Statement from Tom Ehman, GGYC spokesperson
Tonight GGYC filed its response to Société Nautique de Genève’s (SNG) submissions to the New York Supreme Court of last week.
There are two important questions before the Court:
• In an America’s Cup “Deed of Gift match,” must the sails of competitors’
yachts be constructed in the country they represent?
• Were Alinghi’s sails constructed in Switzerland?
GGYC believes the answers are clear: yes, sails must be constructed-in-country; and, no, Alinghi’s sails were constructed in the USA, not Switzerland.
Last week SNG let go an avalanche of papers to obscure these simple questions. The Swiss defender has long appeared to be suffering from snowblindness over the fact that the 33rd Match is not a normal regatta. It is not even a normal America’s Cup. It is a “Deed of Gift match” in which the clear wording of the Cup’s ruling document must be adhered to by both teams.
Highlights of GGYC’s briefs filed tonight (and available in full at www.ggyc.com):
• The Deed of Gift does not say that only the hull of the defender’s vessel must be constructed in the defender’s country. Neither does it carve out an exemption for the vessel’s sails – the component that propels the boat and one of the major determinants of a vessel’s competitiveness. Nor does it say that yachts may be constructed in pieces abroad so long as they are “assembled” or “finished” in country. This fundamental part of the Deed of Gift has shaped the character of this great sailing competition for nearly 130 years.
• GGYC went to extraordinary efforts to comply with the Deed of Gift’s constructed-in-country provision.
• This is not a complex issue to resolve. It rests on three simple propositions: (1) the Deed of Gift requires that the defender’s “yacht or vessel” be constructed in the defender’s country, (2) sails are part of a yacht or vessel, and (3) SNG has admitted that its sails were custommade in pieces in Nevada.
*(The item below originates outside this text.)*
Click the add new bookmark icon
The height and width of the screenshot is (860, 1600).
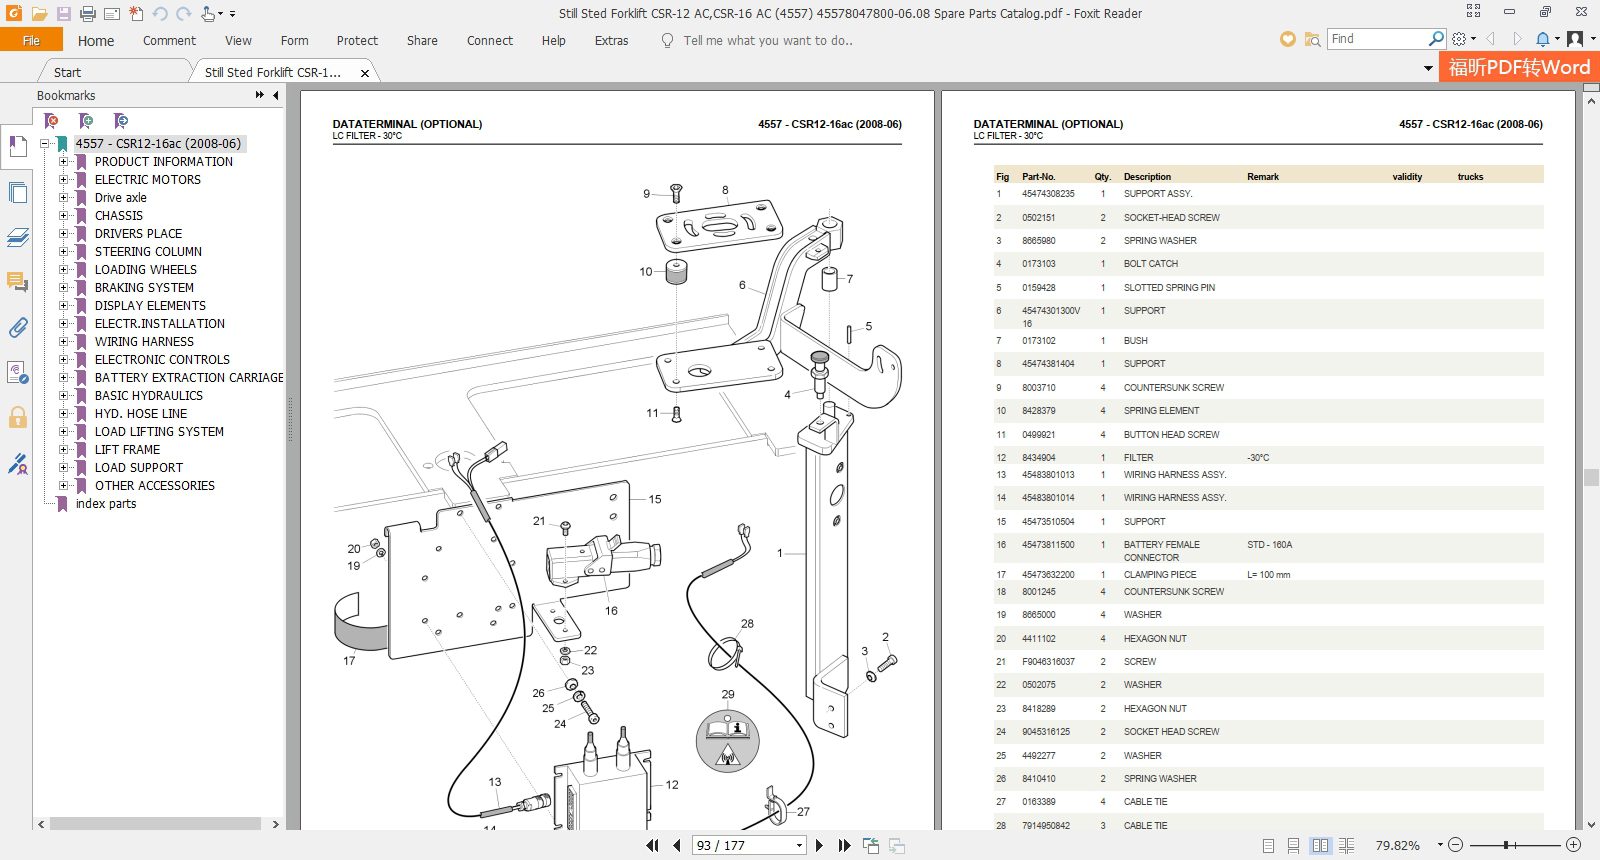pyautogui.click(x=86, y=121)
All that is required is an application of a plain and unambiguous provision of the Deed of Gift to admitted facts.
• In a transparent attempt to distract the Court from its own blatant violation of the Deed of Gift’s constructed-in-country requirement, SNG has brought a baseless cross-motion against GGYC seeking – once again – to disqualify GGYC’s challenge vessel.
• GGYC is not seeking to delay the race; it is ready and eager to begin the match on February 8. It is not trying to disqualify SNG’s yacht; that is why it is seeking to have this issue resolved now, before the race.
SNG has rejected every attempt by GGYC to reach mutual consent on constructed-in-country and other issues, most recently at a meeting in Singapore on 12 January. An agreement was negotiated between SNG and GGYC representatives. It was signed by GGYC and the International Sailing Federation (the world governing body), only to be rejected by SNG/Alinghi.
Alinghi’s constructed-in-country violation is yet another example of SNG’s reckless disregard for the Deed of Gift, and of their repeated attempts to gain an advantage by shamelessly breaking the rules.